En su estudio se soslaya que los acusados “eurocentristas” (señalados como racistas e imperialistas) únicamente intentan describir un proceso, el proceso de enriquecimiento no de una corte, sino de millones de seres humanos. Lento y penoso discurrir. A lo que Hobson no le llama a curiosidad, dado que para él la hegemonía occidental sólo es explicable desde el azar. Así como se lee: «En cierto sentido —nos dice—, la ascensión de Occidente puede explicarse de hecho casi en su totalidad por medio de la contingencia. Pues los europeos necesitaron una gran dosis de suerte, ya que no eran ni lo bastante racionales, liberal-democráticos ni ingeniosos para abrir independientemente la senda de su propio desarrollo.» (p. 412)

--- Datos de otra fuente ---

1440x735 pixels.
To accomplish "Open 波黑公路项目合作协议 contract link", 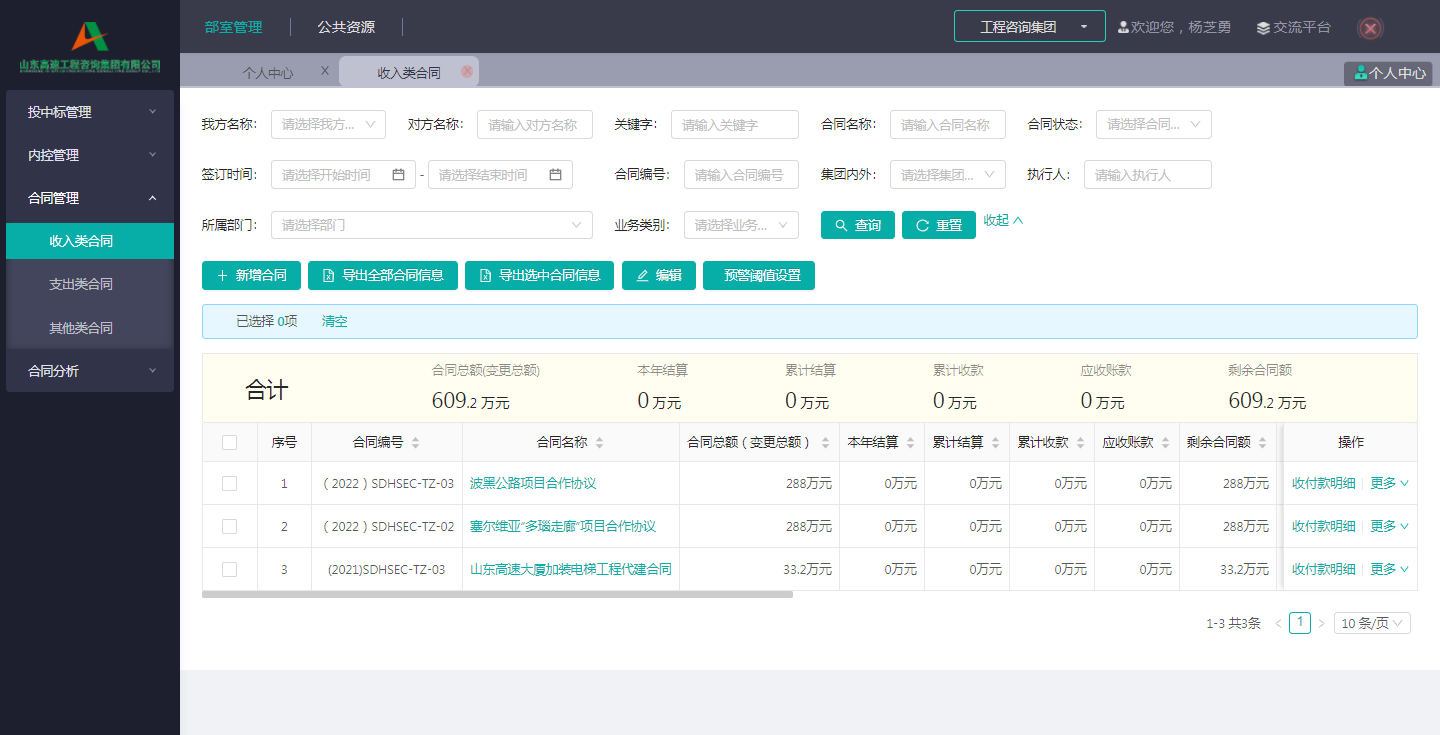I will pyautogui.click(x=533, y=484).
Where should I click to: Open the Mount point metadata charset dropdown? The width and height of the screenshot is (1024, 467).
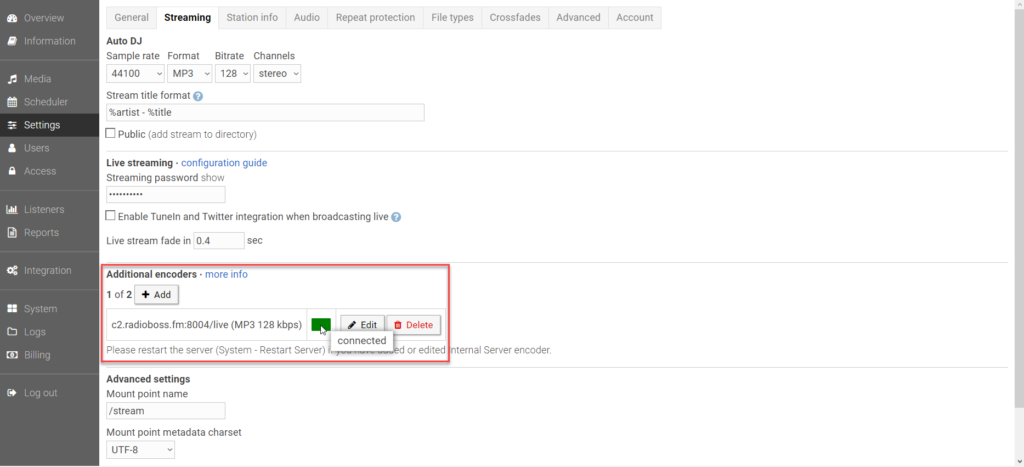pyautogui.click(x=141, y=450)
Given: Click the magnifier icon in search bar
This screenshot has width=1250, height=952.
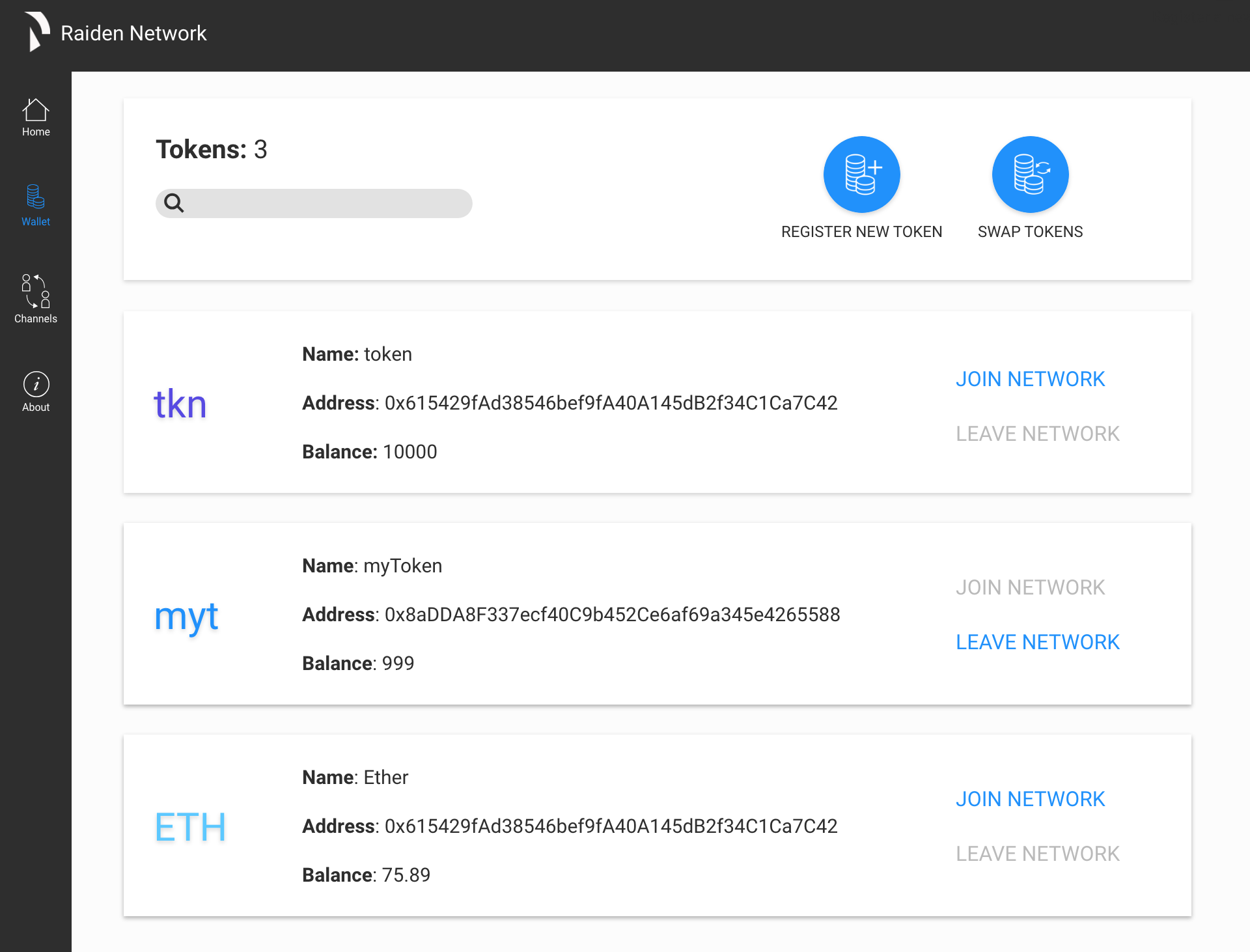Looking at the screenshot, I should click(x=174, y=203).
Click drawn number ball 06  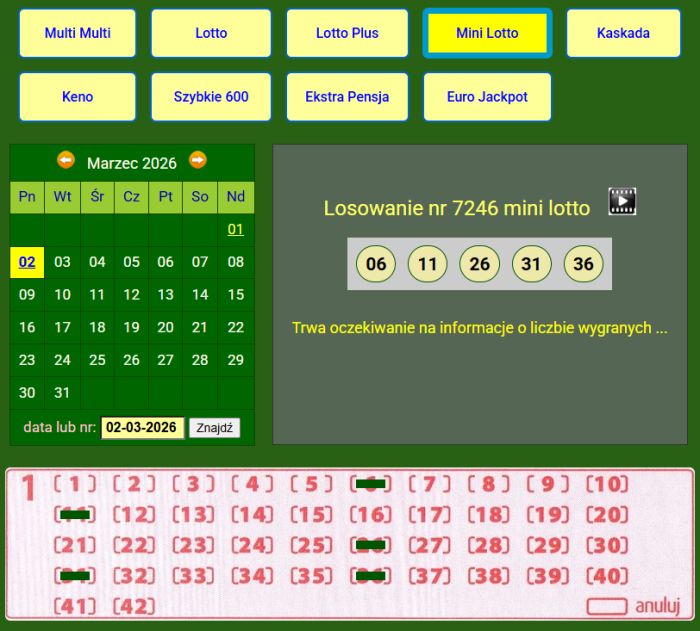[x=376, y=264]
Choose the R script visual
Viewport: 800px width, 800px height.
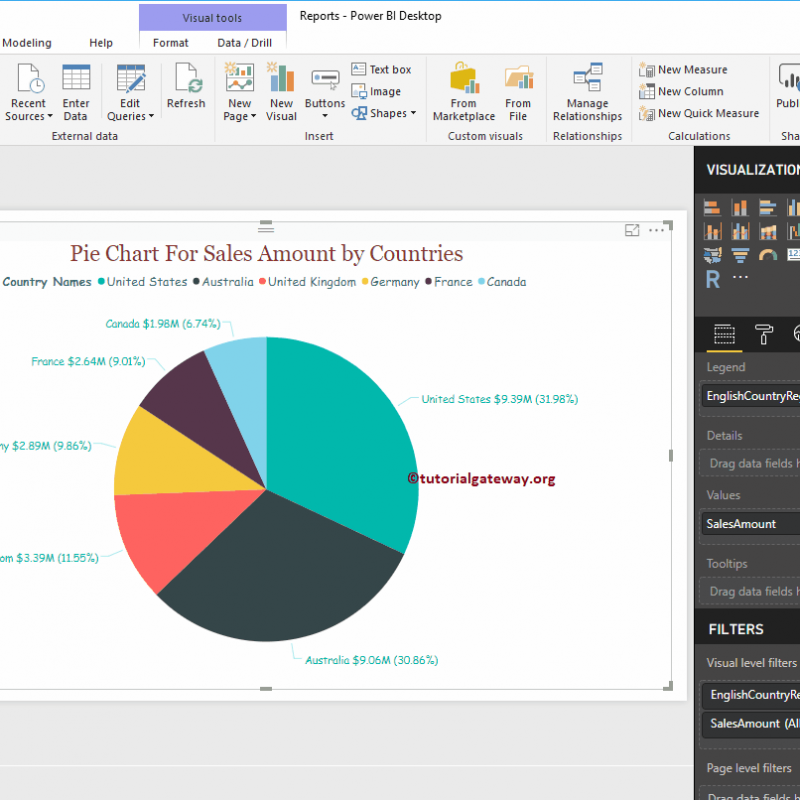pos(712,280)
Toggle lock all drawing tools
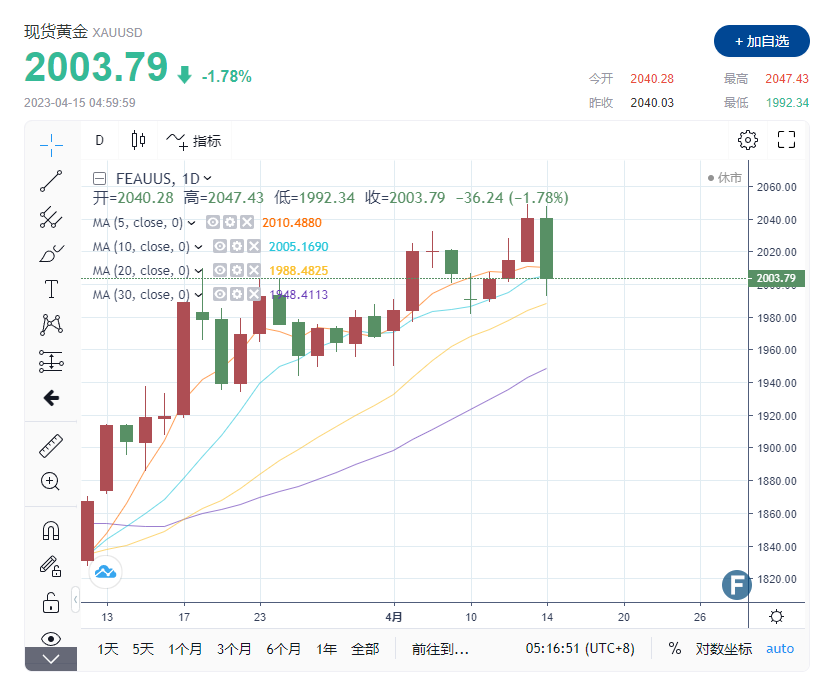 (51, 602)
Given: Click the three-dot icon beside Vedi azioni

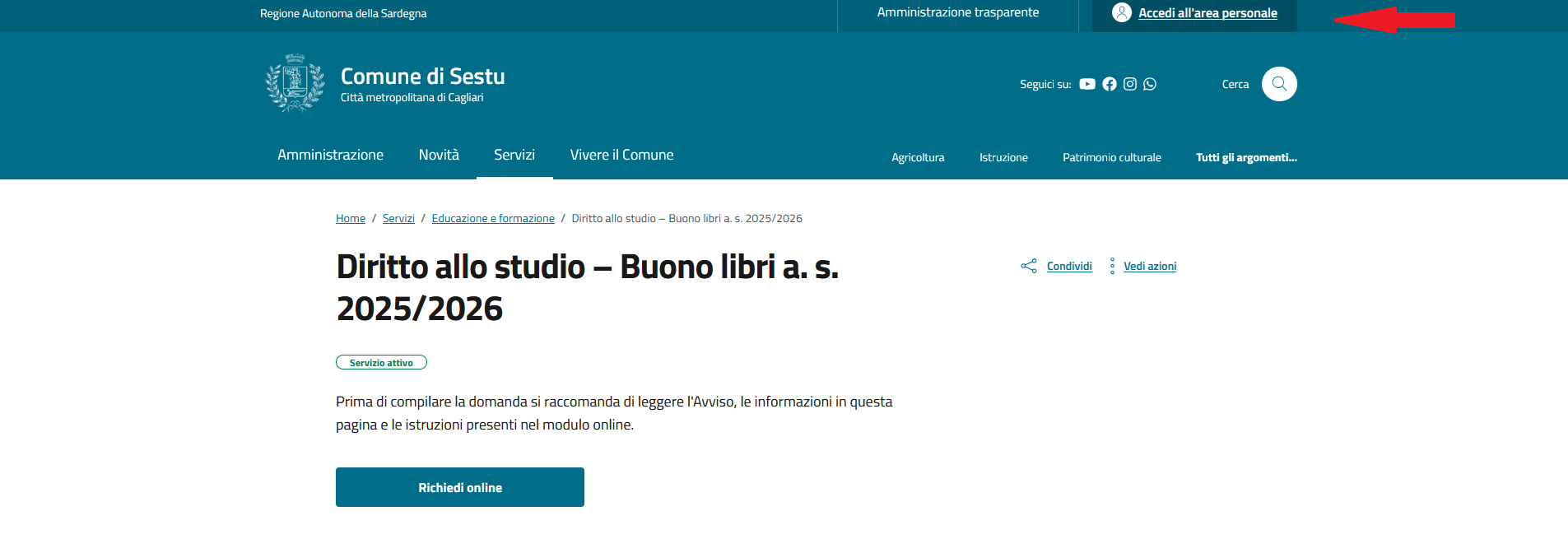Looking at the screenshot, I should click(1112, 266).
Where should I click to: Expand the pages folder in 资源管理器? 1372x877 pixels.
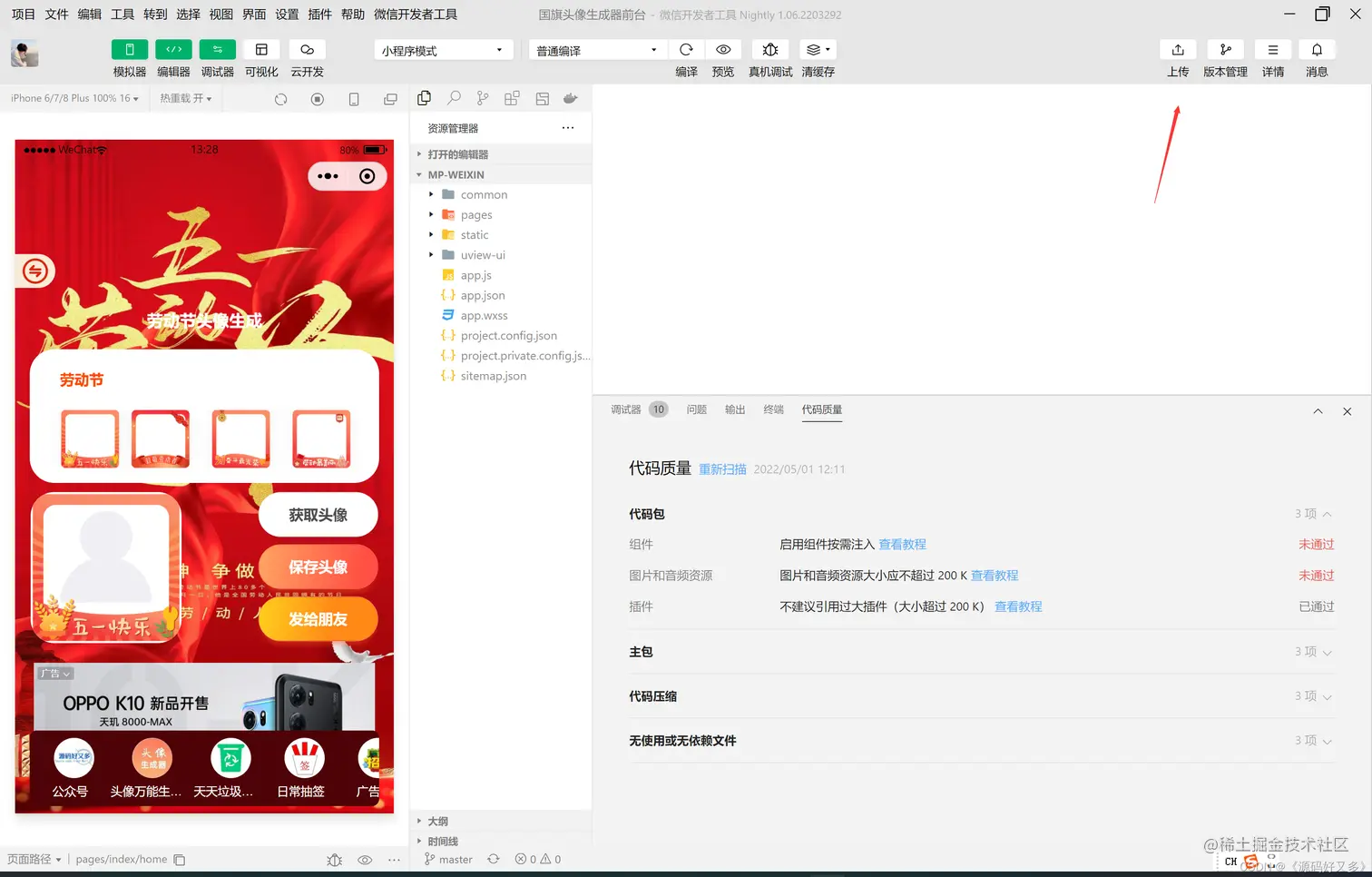click(432, 214)
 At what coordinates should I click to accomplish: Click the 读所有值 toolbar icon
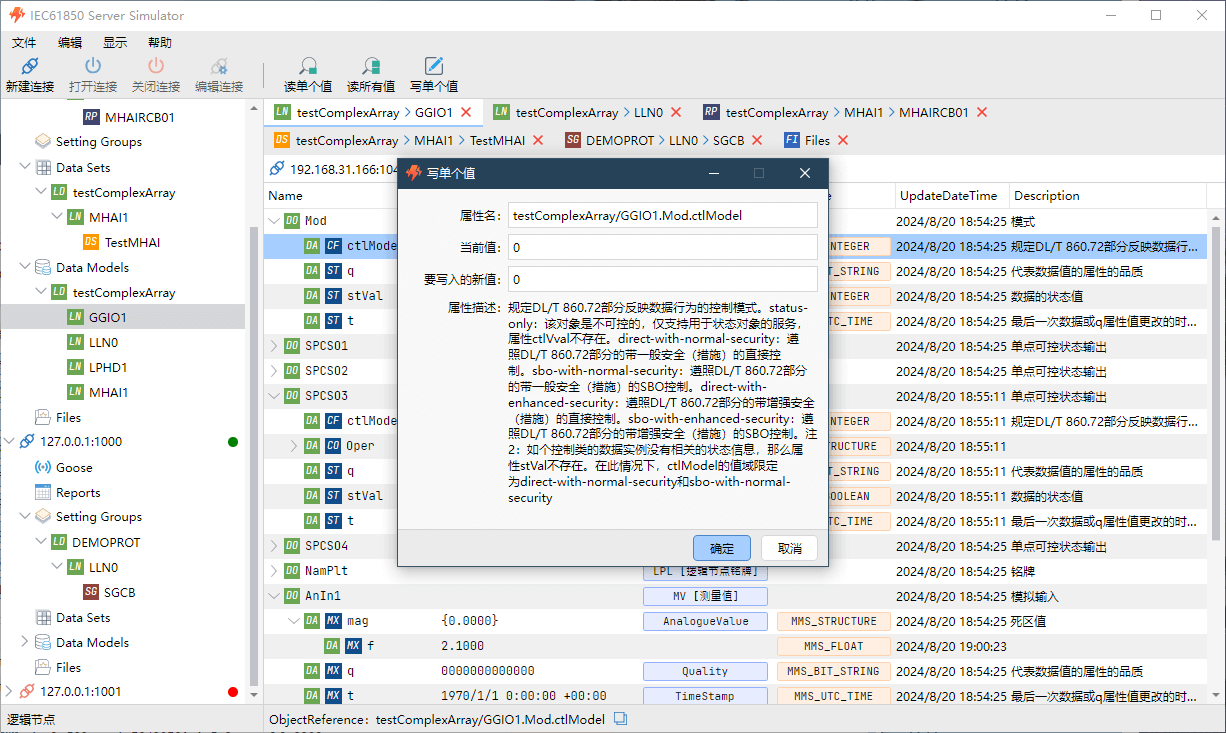(x=370, y=67)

Si para un historiador como Basadre el atomizado hecho anecdótico puede alzarse como epicentro para una gesta mayúscula, para intelectuales como Hobson tal tipo de situación lo diseña todo. Pero para una parte, nunca para la otra: la “buena ventura” se le endilga sólo a los “europeos”, jamás a los “orientales”, a su entender, portentos de ingenio y laboriosidad. Por lo pronto, Basadre sabía de los límites de la fortuna y de la casualidad. Con todo, una obra a revisar con cuidado. Hasta con inicial fascinación si se quiere, pero con cautela.